Прежде чем его хватились, он был уже далеко. Узнав, что он уехал на исправницких лошадях, оставив ему своих, приняли это за остроумную шутку. Только на другой день, когда он не появился ни у исправника, ни у себя дома, простодушные провинциалы догадались, что дело не ладно. Но было уже поздно. Он также благополучно переправился через границу и условной телеграммой дал знать родным в Петербург, что побег сошел удачно.

Ткачев в Россию не вернулся. В эмиграции он играл видную роль, издавал газету «Набат», где полемизировал с более умеренной газетой «Вперед» П. Л. Лаврова.

Анненские были очень близки с Ткачевым, они с радостью ждали свидания с ним. В Париже им пришлось пробыть дольше, чем они предполагали, так как я заболела там корью. Петр Никитич каждый день приходил к нам, принося мне баночки желе. По методу французских докторов, корь лечили, главным образом, сладким. У меня, поэтому сохранились самые светлые воспоминания о новом веселом дяде и о парижских докторах.

Вероятно, родственная связь с таким видным эмигрантом сыграла не последнюю роль в высылке Анненского в Сибирь.

К моменту дядиной ссылки вся окружавшая его молодежь уже стояла на собственных ногах. Обе младшие сестры вышли замуж, младший брат очень рано окончил университет и сразу занялся педагогической деятельностью. В 21–22 года он стал учителем гимназии и давал частные уроки.

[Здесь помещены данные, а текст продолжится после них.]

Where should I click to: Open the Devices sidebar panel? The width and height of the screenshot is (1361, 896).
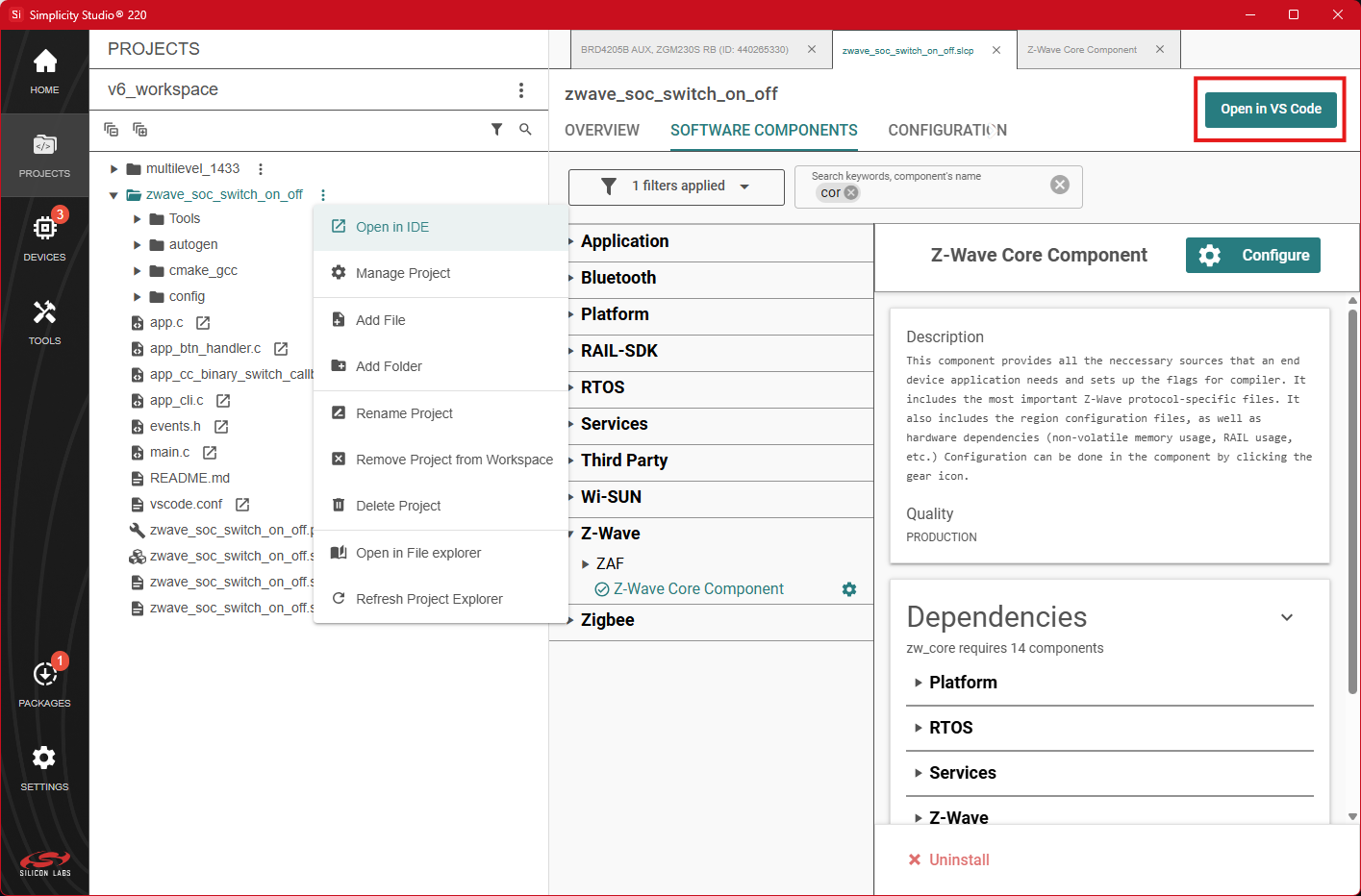pyautogui.click(x=44, y=237)
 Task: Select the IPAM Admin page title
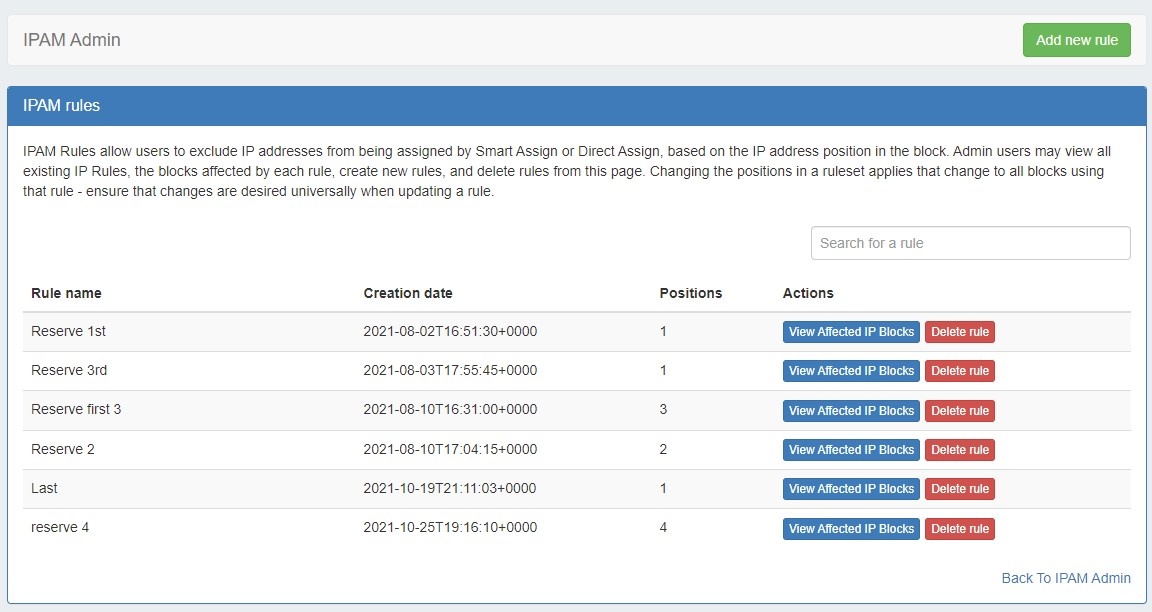pyautogui.click(x=72, y=40)
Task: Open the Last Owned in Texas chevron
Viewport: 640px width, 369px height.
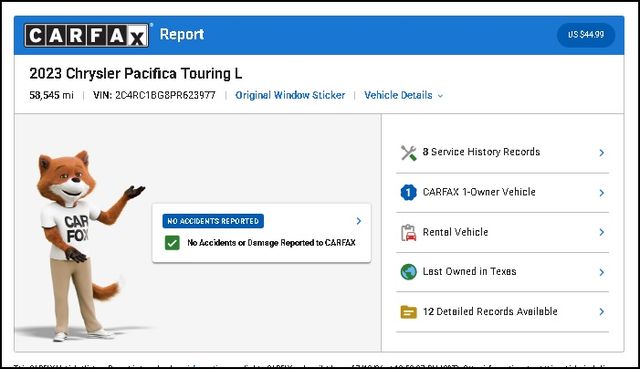Action: pos(602,272)
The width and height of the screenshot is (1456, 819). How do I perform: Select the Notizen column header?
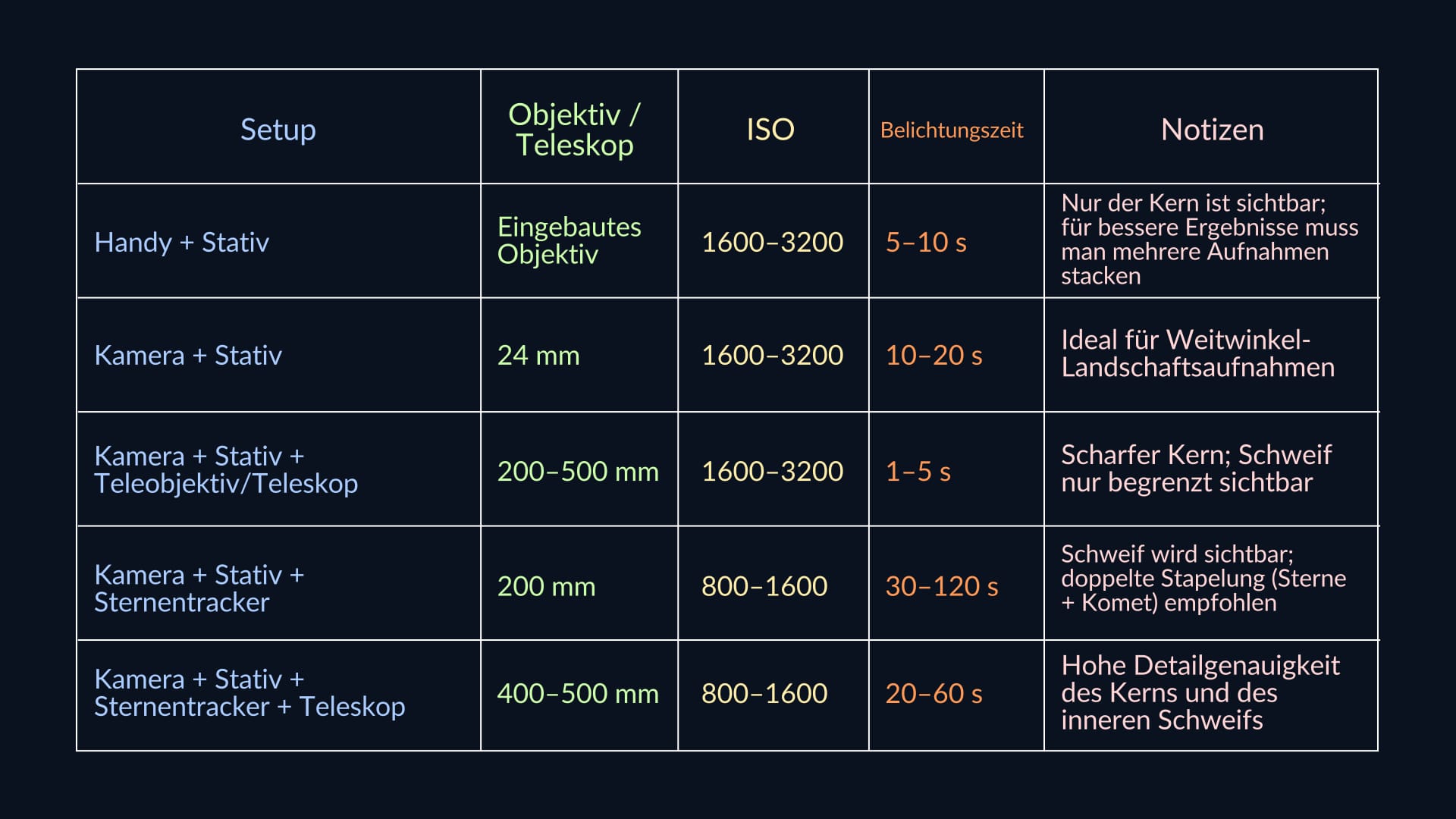click(1212, 129)
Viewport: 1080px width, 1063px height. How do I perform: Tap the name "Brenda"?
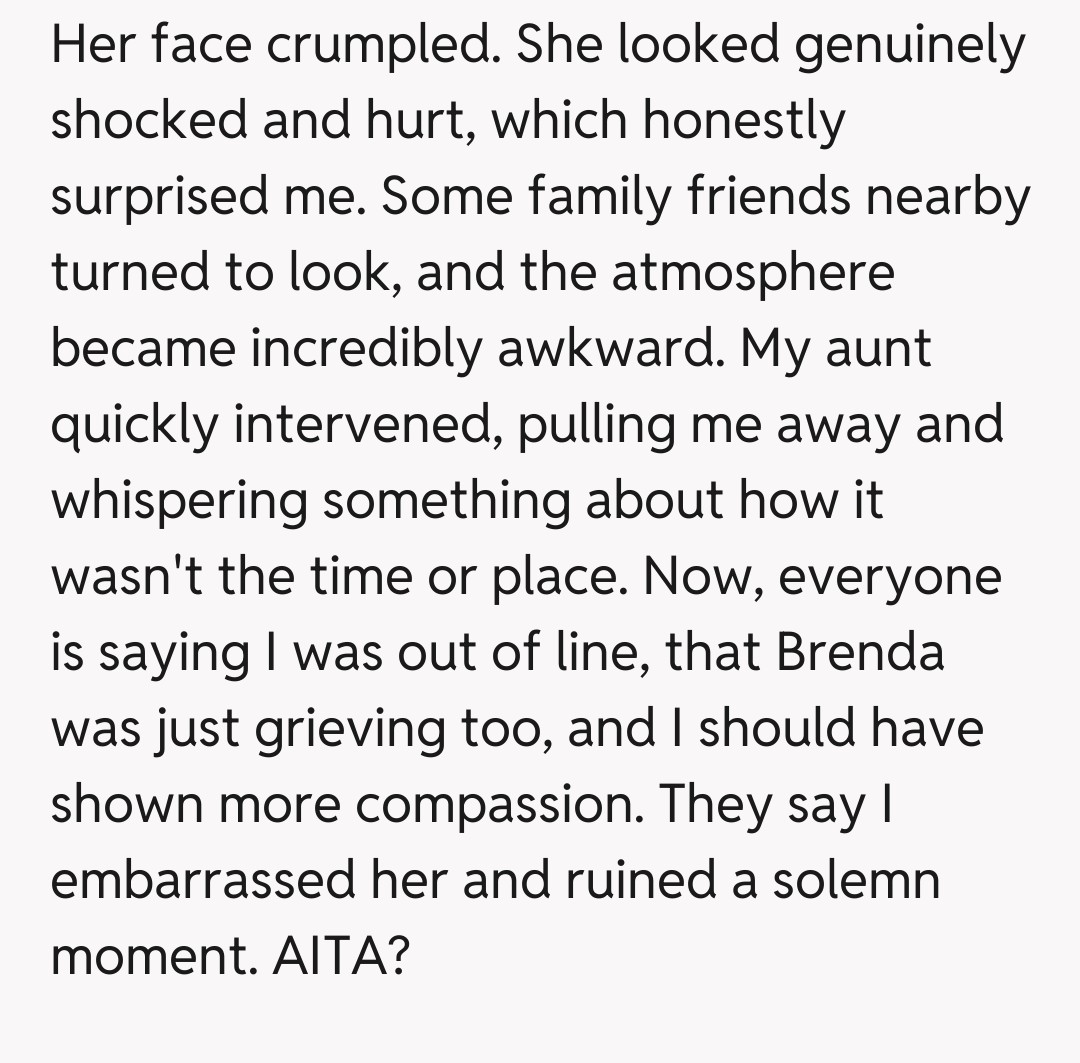coord(860,654)
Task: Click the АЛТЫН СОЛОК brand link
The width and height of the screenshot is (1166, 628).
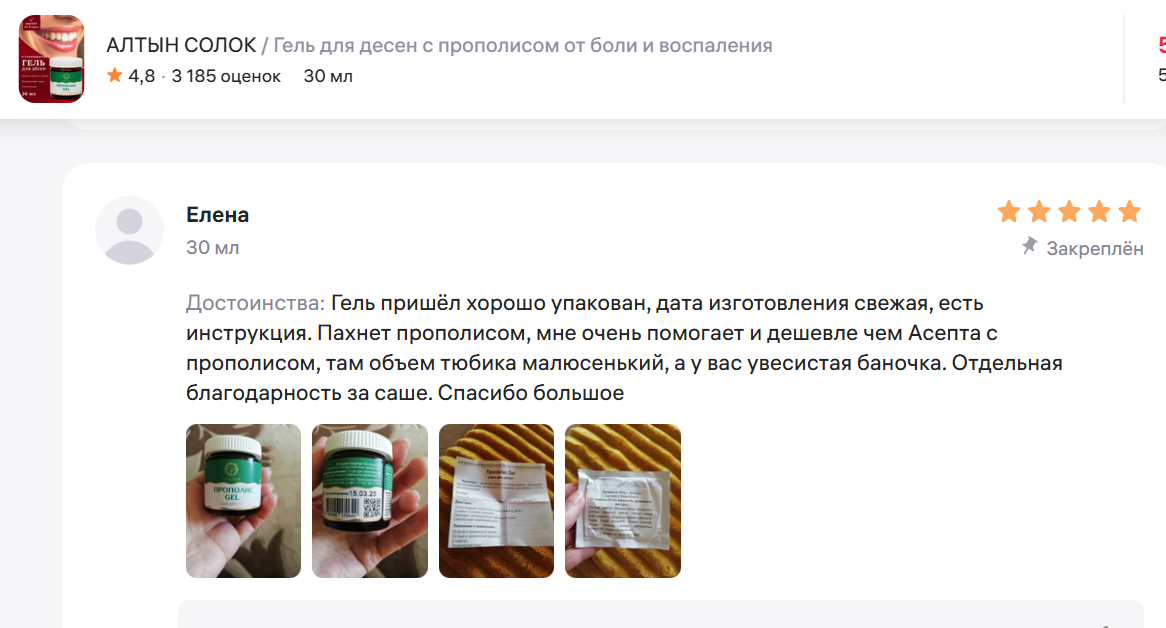Action: point(181,45)
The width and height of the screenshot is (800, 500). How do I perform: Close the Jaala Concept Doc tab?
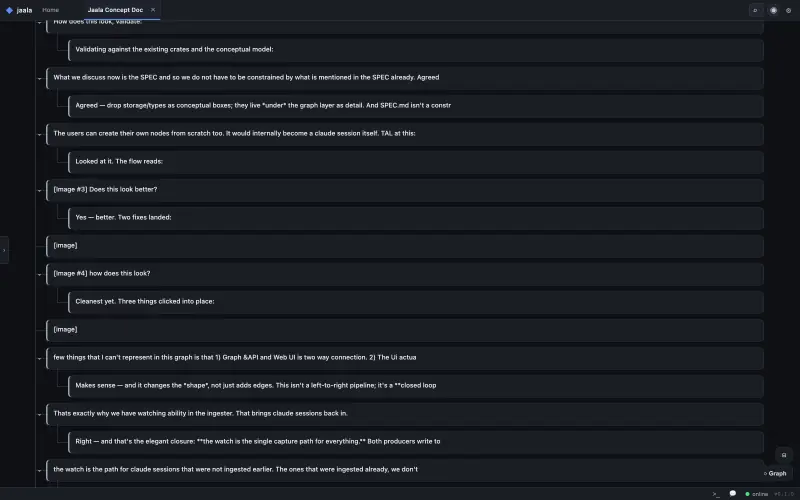click(153, 10)
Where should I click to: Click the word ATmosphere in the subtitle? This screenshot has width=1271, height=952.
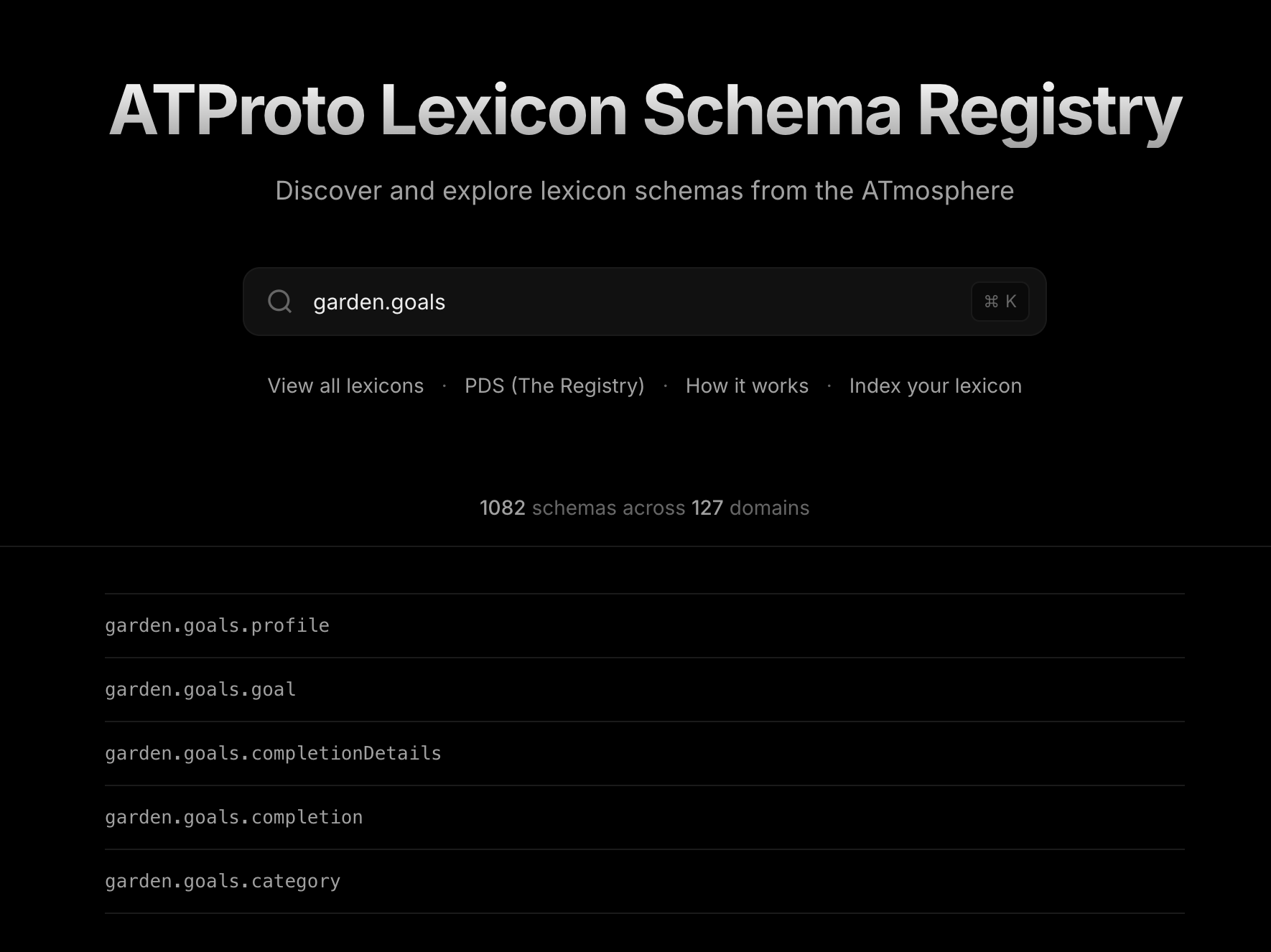(x=937, y=191)
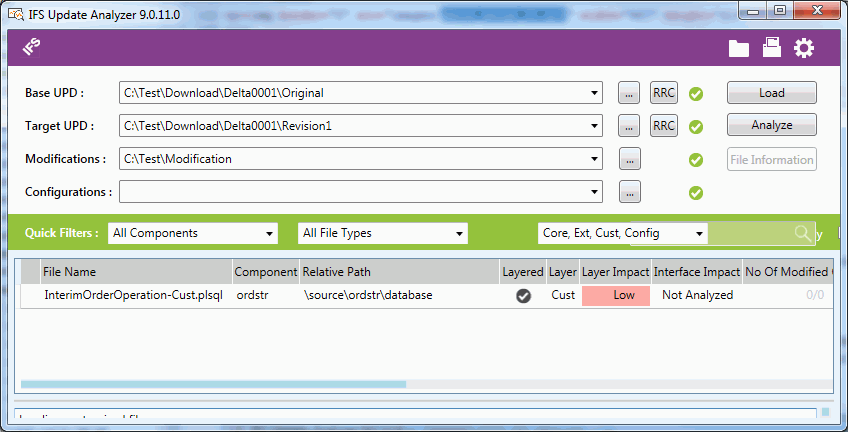Click the search magnifier icon
Viewport: 848px width, 432px height.
pyautogui.click(x=803, y=233)
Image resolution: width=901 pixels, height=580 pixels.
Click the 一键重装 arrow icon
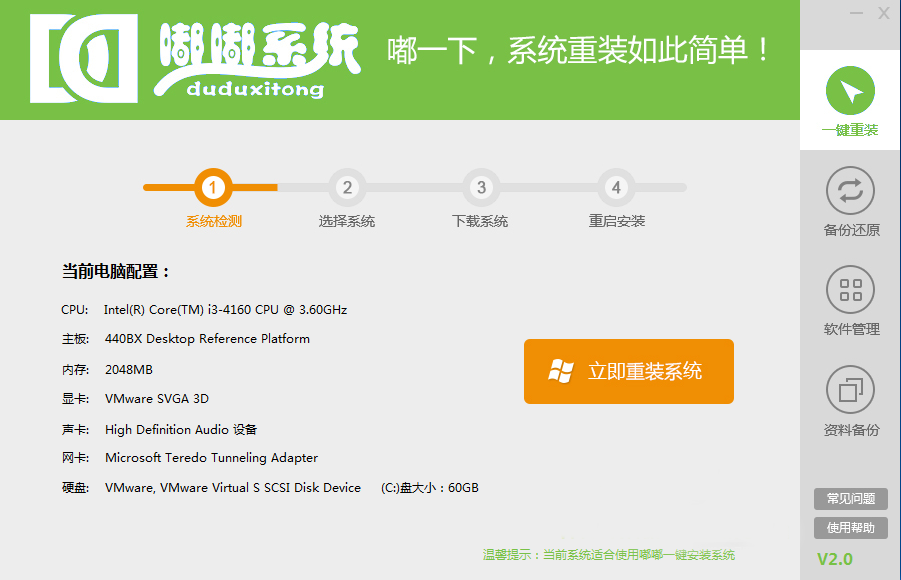click(850, 91)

В 23 года он страстно влюбился в мать своих учеников, бывших немногим моложе учителя. Несмотря на возраст (ей было 46 лет), невеста сохраняла исключительную красоту, и юноша совершенно потерял голову. Сразу же он и женился на ней, взяв на себя заботу о большой семье, привыкшей к обеспеченной, почти богатой жизни. Он считал делом чести обеспечить жене и ее детям прежние условия существования. Конечно, материальные заботы на первых порах сильно помешали развитию его крупного таланта.